堀江裕介は2014年4月、デリーを創業。16年2月からレシピ動画サービス「クラシル」を開始し、アプリダウンロード数は1700万を超える。18年にはヤフーの連結子会社となり、事業面で連携しながら、IPO(新規株式公開)を狙う。同社は19年、ライフスタイルメディアの「マイクラシル」を開始、女性向けメディア運営TRILLの子会社化など、料理から暮らし全体へと事業領域を広げている。

グノシー創業者、LayerX社長の福島良典は16年、エンジェル投資家として同社に投資を行い、支援をしている。


堀江:出会いは覚えていない。フェイスブックのメッセンジャーを見ると……、連絡しすぎていて、わからない(笑)。「その瞬間にしか気付かない悩み」について、頻繁に相談していますから。

福島:僕の投資基準は人だけではなく、基本プロダクトありき。そして世の中と自分の見方にギャップがあるところに投資をします。エンジェル投資家は、最初のラウンドで投資をすると思われていますが、僕の場合はデリーに投資をした際も割と遅いタイミング。クラシルの伸びを見たときに「いける」という確信があった。あとは、僕らを知っている人には意外に思われるかもしれませんが、考え方や事業、プロダクトに対する向き合い方が結構似ている。

堀江:「自分だけに見えているものが1個あればそれは勝ち筋だ」と福島さんが当時言っていたのを覚えています。僕らの事業は、日本人の20年近く使っているプロダクトに対し、ジャイアントキリングを起こすこと。どうひっくり返すかを思考する時に、 ニュース分野でグノシーが行ってきた、ファイナンスやトラックレコードがとてもいきている。

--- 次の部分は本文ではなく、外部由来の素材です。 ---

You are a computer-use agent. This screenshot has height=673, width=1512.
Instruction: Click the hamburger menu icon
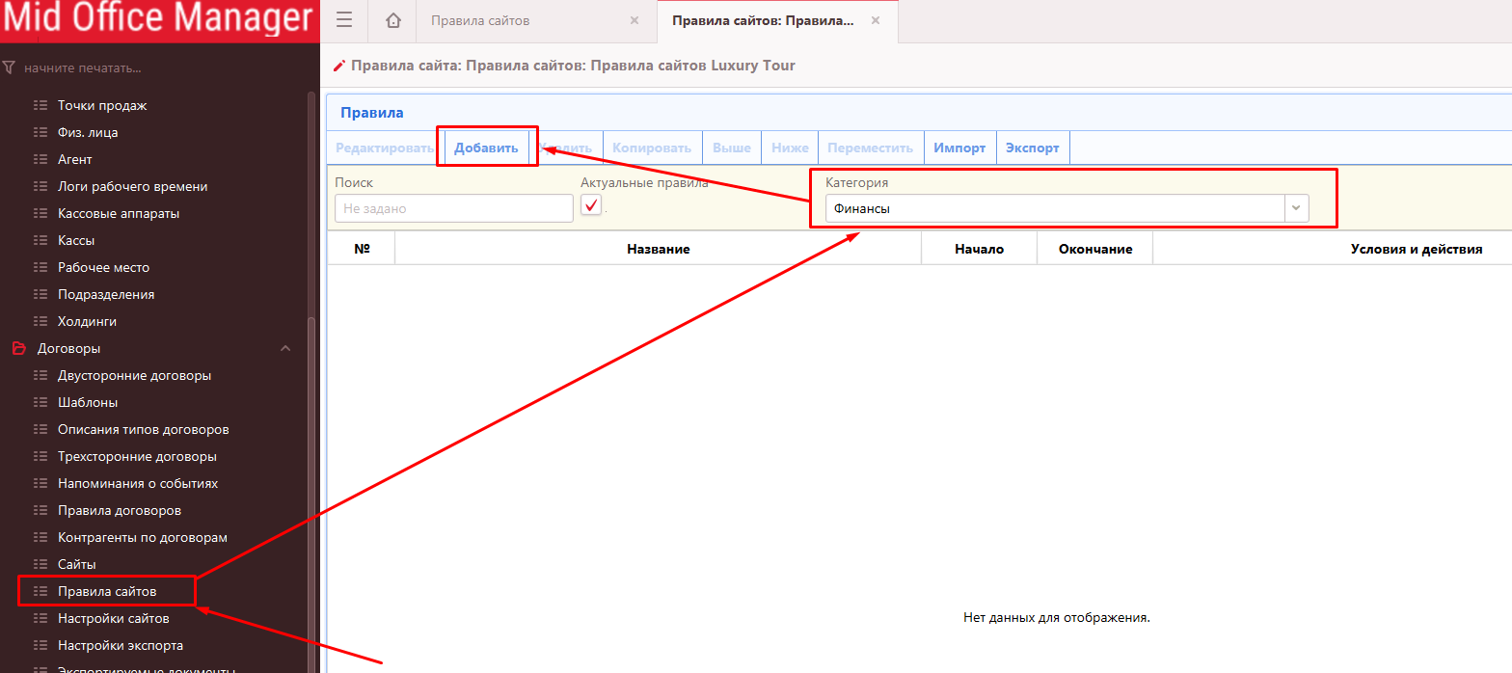point(344,21)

グノシーという成功事例がなければ、大型調達やTVCMを打てていない。そのノウハウをすべて聞きました。事業の段階ごとに適切なことを伝えてくれたことは大きな支えになりました。ほとんどデータの話でしたが。

福島:僕らもクラシルの施策から多くを学んでいます。堀江さんが起業家として優れている点は、先輩に可愛がられ、後輩にも慕われるなど、「自分をどう見せると自分の価値を最大化できるか」を、自分で理解しているところ。そして、物事を目標から逆算的に考えられる点ですね。